Explore the Monty Hall problem with analytical probabilities and Monte Carlo simulation for 3+ doors, variable reveals, and strategy comparison visuals.
The Monty Hall problem calculator lets you explore one of probability's most famous puzzles — both analytically and through Monte Carlo simulation. In the classic setup, a contestant picks one of three doors, the host reveals a goat behind another door, and the contestant can switch or stay.
Counterintuitively, switching doubles your chances of winning from 1/3 to 2/3. This calculator extends the problem to any number of doors and any number of reveals, computing exact probabilities and running simulations to verify.
Adjust the door count and reveal count to see how the switching advantage changes. The generalized formula shows that with n doors and r reveals, P(win | switch) = (n−1) / (n(n−1−r)), which always exceeds P(win | stay) = 1/n. Check the example with realistic values before reporting. Use the steps shown to verify rounding and units. Cross-check this output using a known reference case. Use the example pattern when troubleshooting unexpected results.
The Monty Hall problem is a gateway to understanding conditional probability, Bayesian updating, and the psychology of probabilistic reasoning. This calculator makes the unintuitive answer concrete through both mathematics and simulation.
Whether you're a student encountering the problem for the first time, a teacher building intuition, or someone who wants to explore generalizations, the interactive simulation settles any doubt.
P(Win | Stay) = 1/n. P(Win | Switch) = (n−1)/(n(n−1−r)), where n = doors, r = doors revealed. For classic 3-door: P(Stay) = 1/3, P(Switch) = 2/3.
Result: P(Win | Switch) = 66.67%, P(Win | Stay) = 33.33%
With 3 doors, your initial choice has a 1/3 chance of being correct. The host reveals a goat door, so the remaining door has a 2/3 chance. Switching doubles your odds.
The Monty Hall problem famously stumped even mathematicians when Marilyn vos Savant published the correct answer in 1990. The error stems from ignoring conditional probability — our intuition treats the two remaining doors as equally likely, but the host's informed action breaks this symmetry.

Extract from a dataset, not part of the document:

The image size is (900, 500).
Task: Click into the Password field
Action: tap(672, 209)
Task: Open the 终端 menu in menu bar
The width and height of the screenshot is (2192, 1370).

The N-door generalization shows the effect scales dramatically. With 1,000,000 doors, switching gives 99.9999% win probability. The "Monty Fall" variant (host opens a random door and happens to reveal a goat) changes the answer to 50/50 — proof that the host's knowledge is the crucial ingredient.
The Monty Hall problem illustrates a broader principle: when someone with information takes an action, that action itself contains information. This principle appears in poker (reading opponents), negotiation (interpreting offers), and machine learning (feature selection based on outcomes).
Your initial pick has a 1/n chance of being right. The remaining n−1 doors collectively hold (n−1)/n probability. When the host eliminates losing doors, that (n−1)/n probability concentrates on the remaining unchosen door(s). Switching accesses this concentrated probability.
No. All initial choices are equally likely to be correct (1/n). The advantage comes from switching after information is revealed, not from the initial choice.
If the host might accidentally reveal the prize, the problem changes completely. When the host knowingly avoids the prize door, that knowledge creates the asymmetry. Random opening means no advantage to switching.
The Monty Hall problem is a perfect Bayesian updating example. Your prior (1/n for each door) gets updated by the evidence (host opening specific doors), yielding a posterior that favors switching.
Humans tend to assume the remaining two doors are equally likely (50/50 with 3 doors). This ignores the asymmetry: the host's choice depended on your initial pick, creating conditional probability that's not 50/50.
With multiple prizes and the host still only revealing non-prize doors, the analysis changes but switching still generally helps. The exact advantage depends on the specific rules.